Overview

Neratinib is an irreversible pan-HER tyrosine kinase inhibitor (TKI). Currently, no studies have investigated the use of macromolecular anti-HER2 agents combined with TKIs for the treatment of non-pCR HER2-positive breast cancer following neoadjuvant therapy. Furthermore, there are no prospective randomized controlled trials comparing trastuzumab plus pertuzumab versus trastuzumab plus TKIs in HER2-positive breast cancer patients with residual cancer burden class (RCB) I or II after neoadjuvant trastuzumab and pertuzumab.
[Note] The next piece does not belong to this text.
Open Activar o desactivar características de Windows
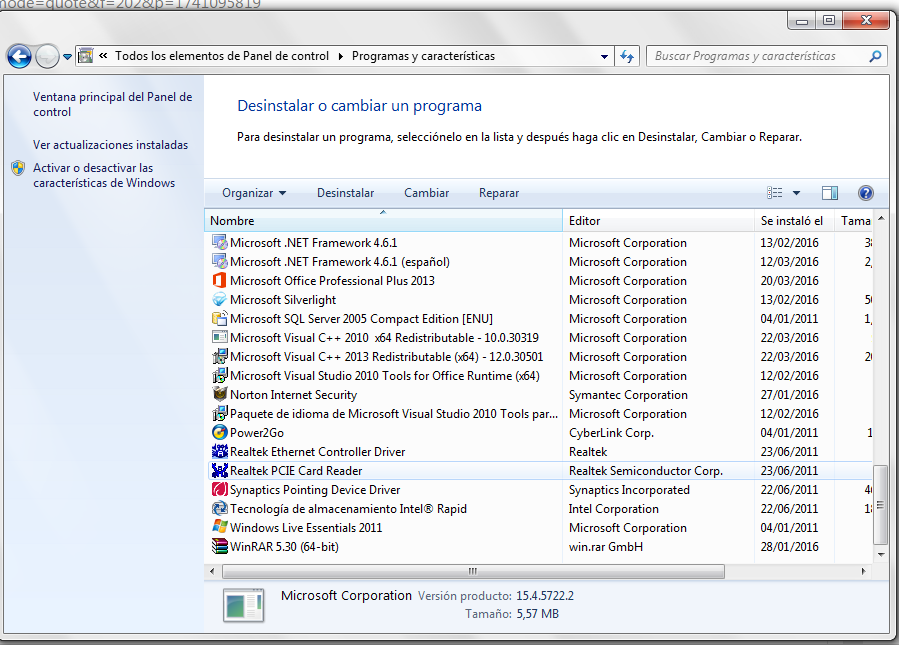This screenshot has width=899, height=645. (103, 176)
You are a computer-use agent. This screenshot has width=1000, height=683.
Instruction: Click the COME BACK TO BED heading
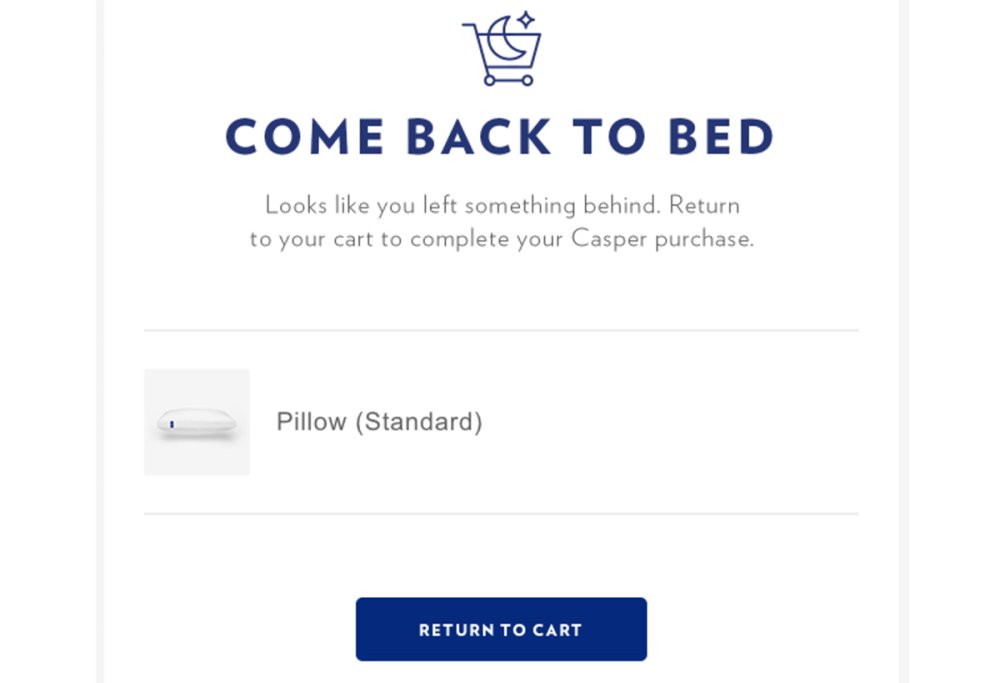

Therefore, this study aimed to evaluate the efficacy and safety of adjuvant trastuzumab plus neratinib in patients with hormone receptor-positive/HER2-positive breast cancer and RCB 0/I following neoadjuvant trastuzumab and pertuzumab therapy.

Eligibility

Inclusion Criteria:

1. Female patients aged 18-70 years;
2. Eastern Cooperative Oncology Group performance status of 0 or 1;
3. Clinical stage at initial diagnosis (per the 8th edition of the American Joint Committee on Cancer Staging Manual): cT1-4/N1-3/M0 (cT1mi/N0 or cT1a-b/N0 are eligible), meeting the criteria for neoadjuvant therapy as per NCCN 2022 guidelines;
4. Histologically confirmed hormone receptor-positive (estrogen receptor ≥1% and/or progesterone receptor ≥1%) and HER2-positive (immunohistochemistry 3+ or fluorescence in situ hybridization-positive) invasive breast cancer;
5. Completion of ≥4 cycles of neoadjuvant therapy with trastuzumab and pertuzumab, without recurrence or metastatic disease prior to adjuvant treatment; residual cancer burden class 0 or I after neoadjuvant therapy; time from initial surgery to randomization ≤12 weeks;
6. Adequate organ function within 2 weeks prior to screening (without transfusion or use of growth factors):
   • Absolute neutrophil count ≥1.5 × 10⁹/L;
   • Platelet count ≥90 × 10⁹/L;
   • Hemoglobin ≥90 g/L;
   • Total bilirubin ≤1.5 × upper limit of normal (ULN);
   • Alanine aminotransferase and aspartate aminotransferase ≤1.5 × ULN;
7. Post-neoadjuvant therapy echocardiography showing left ventricular ejection fraction (LVEF) ≥50% during screening, with an absolute decrease of ≤15% compared to pre-chemotherapy values; if no pre-chemotherapy LVEF assessment is available, LVEF must be ≥55% during screening;
8. Life expectancy ≥6 months;
9. For premenopausal or non-sterilized female patients: agreement to abstain from sexual activity or use effective non-hormonal contraception during study treatment and for 8 weeks after the last dose;
10. Willingness to participate voluntarily, provide signed informed consent, demonstrate good compliance, and cooperate with follow-up.

Exclusion Criteria:

1. History of local or regional breast cancer recurrence;
2. Clinical stage IV (metastatic) breast cancer;
3. Bilateral breast cancer;
4. History of other malignant tumors within the past 5 years, except for curatively treated cervical carcinoma in situ, basal cell carcinoma, or cutaneous squamous cell carcinoma;
5. Prior treatment with pyrotinib, lapatinib, neratinib, or other tyrosine kinase inhibitors; trastuzumab emtansine; or any antitumor biological or immunotherapy;
6. Concurrent participation in another clinical trial involving antitumor therapy, including endocrine therapy, bisphosphonate therapy, or immunotherapy;
7. Significant cardiac disease, including:
   • Heart failure or systolic dysfunction (LVEF \< 50%);
   • Poorly controlled arrhythmias (e.g., atrial tachycardia, significant ventricular arrhythmia, or high-grade atrioventricular block);
   • Angina requiring antianginal medication;
   • Clinically significant valvular heart disease;
   • Electrocardiographic evidence of transmural myocardial infarction;
   • Poorly controlled hypertension (systolic blood pressure \> 180 mmHg and/or diastolic blood pressure \> 100 mmHg) despite medication;
8. Impaired drug absorption due to dysphagia, intestinal obstruction, or other gastrointestinal disorders;
9. History of neurological or psychiatric conditions that may compromise compliance or informed consent;
10. Chronic gastrointestinal disorders with predominant diarrhea;
11. Known hypersensitivity to any study drug components; history of immunodeficiency (e.g., HIV positivity, congenital or acquired immunodeficiency disorder), or prior organ transplantation;
12. Pregnancy, lactation, or positive pregnancy test at baseline in women of childbearing potential;
13. Severe comorbidities that may interfere with treatment, including active infections (e.g., hepatitis B, hepatitis C, tuberculosis, syphilis) or any other condition deemed by the investigator to render the patient unsuitable for trial participation.